**Activity**
Lines in the entries below where the word "agent" shows up should each be copied.

**Records**
+ + + + +

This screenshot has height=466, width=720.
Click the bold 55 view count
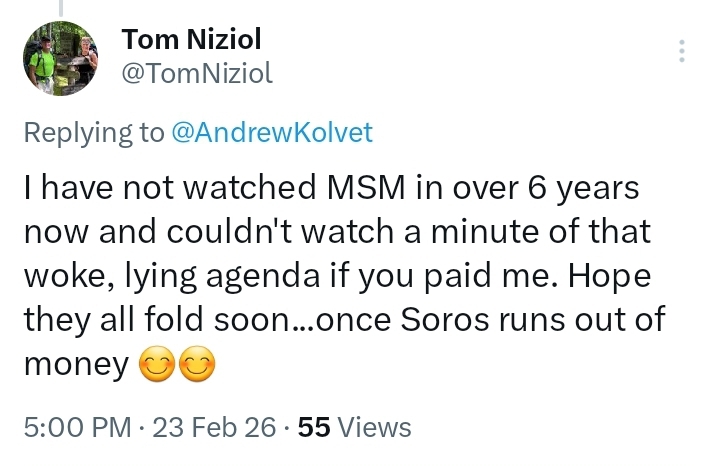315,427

+ + + + +

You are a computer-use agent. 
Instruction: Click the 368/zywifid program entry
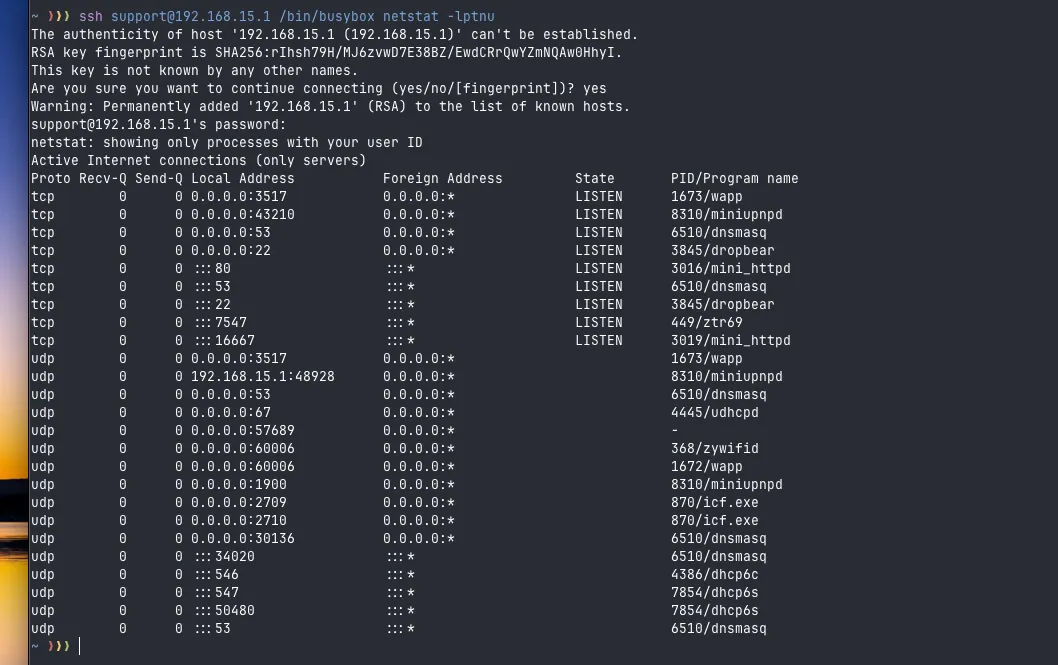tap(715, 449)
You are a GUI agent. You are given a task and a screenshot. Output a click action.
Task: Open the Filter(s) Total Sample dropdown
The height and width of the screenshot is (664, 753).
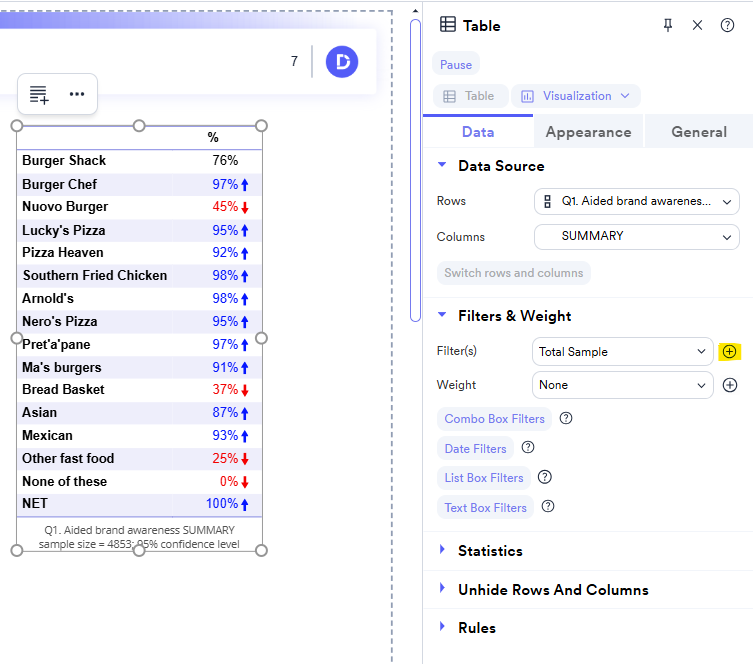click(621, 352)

+ + + + +

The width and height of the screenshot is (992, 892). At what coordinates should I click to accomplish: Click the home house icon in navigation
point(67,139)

+ + + + +

**Result**
You are a computer-use agent. 
You are a GUI agent. You are given a task and a screenshot. Output a click action.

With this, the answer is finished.